La violence et l'exaspération des derniers jours, découlant directement de l'inertie du gouvernement et d'une succession d'injonctions dans les établissements scolaires, ont donné lieu à toutes sortes de critiques adressées aux professeurs qui se sont prononcés contre la hausse des droits de scolarité.

Si M. Barbeau estime que les professeurs ont un «devoir de réserve» dans le conflit étudiant, les professeurs signataires de ce texte défendent le point de vue inverse, à partir d'une expérience et d'une conception de l'enseignement qui ne peut pas dissocier l'éducation et le politique.

Pourquoi enseigner ce qu'est la beauté, la vérité, la justice, pourquoi réfléchir à la complexité du langage et des idées, des choses et des êtres, si cette connaissance ne se traduit jamais concrètement dans la sphère sociale? Mettre les connaissances à l'épreuve du réel, comme les théories scientifiques doivent être soumises à l'expérimentation, n'est-ce pas, en partie, la tâche du professeur? Le danger serait justement de ne jamais soumettre la pensée à une telle épreuve; c'est ainsi qu'elle peut, sans le savoir, devenir aberrante ou stérile.

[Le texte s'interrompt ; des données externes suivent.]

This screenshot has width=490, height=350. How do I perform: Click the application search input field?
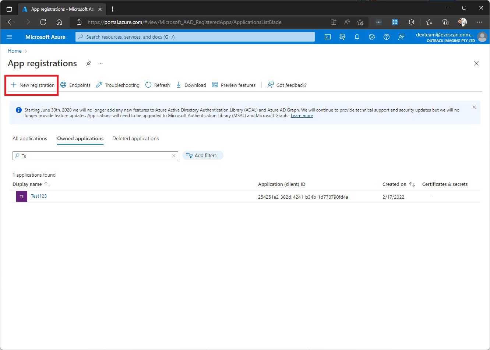click(x=95, y=156)

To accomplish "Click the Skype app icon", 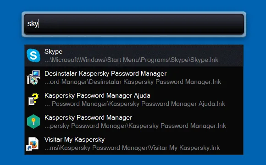I will 33,55.
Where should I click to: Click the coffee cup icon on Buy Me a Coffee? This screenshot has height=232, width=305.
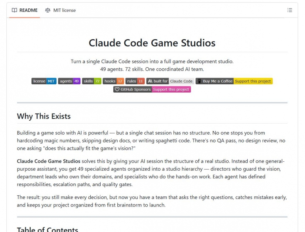coord(200,81)
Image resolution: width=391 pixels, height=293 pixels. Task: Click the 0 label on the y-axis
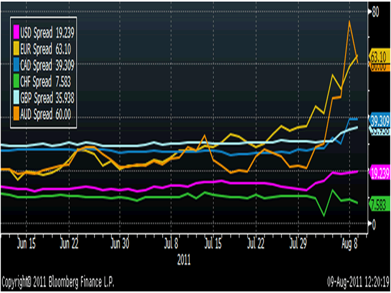click(374, 224)
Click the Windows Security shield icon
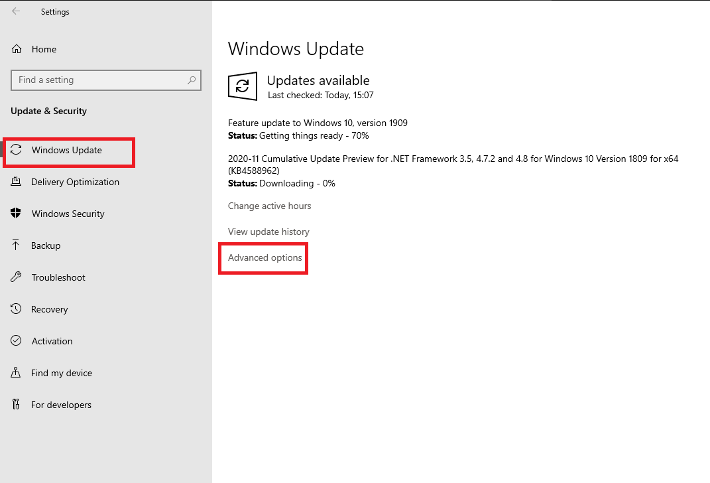 17,214
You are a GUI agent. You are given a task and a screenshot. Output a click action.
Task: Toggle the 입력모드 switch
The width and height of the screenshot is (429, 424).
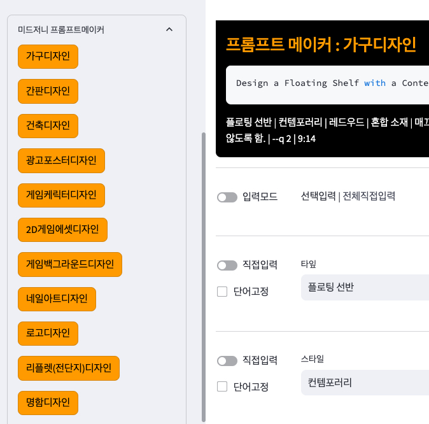(x=227, y=197)
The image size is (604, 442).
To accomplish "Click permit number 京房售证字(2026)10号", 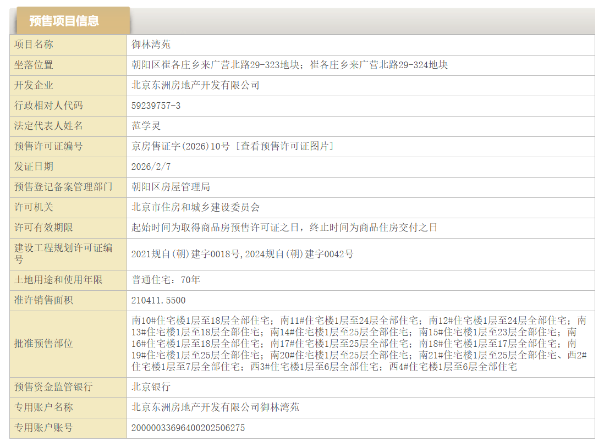I will click(180, 146).
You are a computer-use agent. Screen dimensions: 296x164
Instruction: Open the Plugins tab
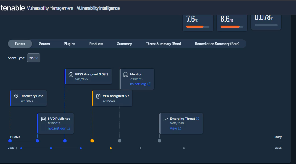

Or, depuis plus de 12 semaines, ce sont les politiciens, les journalistes, les chroniqueurs, les comptables lucides, les anciennes célébrités, les donneurs de leçons condescendants et paternalistes, qui nous demandent de rester au-dessus de la mêlée. Tous ces «profs» improvisés n'auraient pas, eux, à se soumettre au «devoir de réserve». Eux, dont l'autorité repose le plus souvent sur leur seule célébrité, invitent les autres professeurs enfermés dans leur classe, dans leur «tour d'ivoire», à leur laisser la place, car lorsque les choses deviennent sérieuses, lorsque la pensée doit s'occuper du réel, ces derniers n'auraient plus la compétence voulue pour éduquer leurs propres étudiants.

C'est alors à eux, à ces «profs» médiatiques, que reviendrait le devoir d'éduquer les étudiants et le bon peuple au nom du «gros bon sens», du «budget», de la «majorité silencieuse», de la «loi et l'ordre».

Ces «profs» médiatiques peuvent chercher à imposer un «devoir de réserve» à tous ceux dont c'est la tâche d'enseigner. Mais nous comprenons moins bien que des professeurs s'imposent ce même «devoir de réserve», cette «neutralité», sous prétexte que le professeur qui prend position dans un conflit non seulement influence les étudiants, mais risque de se couper de ceux qui ne partagent pas son point de vue. Cet argument ne se défend que si on admet le principe de neutralité.

Si tous les professeurs, pour ou contre la hausse, prenaient position, ils donneraient ainsi aux étudiants une vision objective des choses, c'est-à-dire qu'ils leur donneraient les moyens de former leur propre jugement. Si les profs qui appuient les étudiants prennent toute la place, c'est que les autres ne veulent pas l'occuper. La «neutralité», que ces derniers définissent comme la condition nécessaire à un enseignement de qualité, repose sur une conception de l'enseignement qui dissocie la pensée et l'action, la connaissance du réel et la transformation de celui-ci.

Nous invitons les partisans de la neutralité, qui sont pour la démocratie, à relire cette définition du droit à l'éducation telle qu'énoncée par l'UNESCO, à savoir que «le droit à l'éducation, à l'enseignement et à la recherche ne peut s'exercer pleinement que dans le respect des libertés académiques et de l'autonomie des établissements d'enseignement supérieur et que la libre communication des résultats, des hypothèses et des opinions se trouve au coeur même de l'enseignement supérieur et constitue la garantie la plus solide de l'exactitude et de l'objectivité du développement du savoir et de la recherche».

Pour qu'un débat public, notamment celui qui concerne l'éducation, se situe au-dessus des humeurs chroniqueuses et des intérêts politiques et financiers, les professeurs doivent y participer. Car l'objectivité à laquelle les étudiants doivent parvenir, avec l'aide de leurs professeurs, ne sera toujours au fond qu'une subjectivité éclairée et pleinement assumée.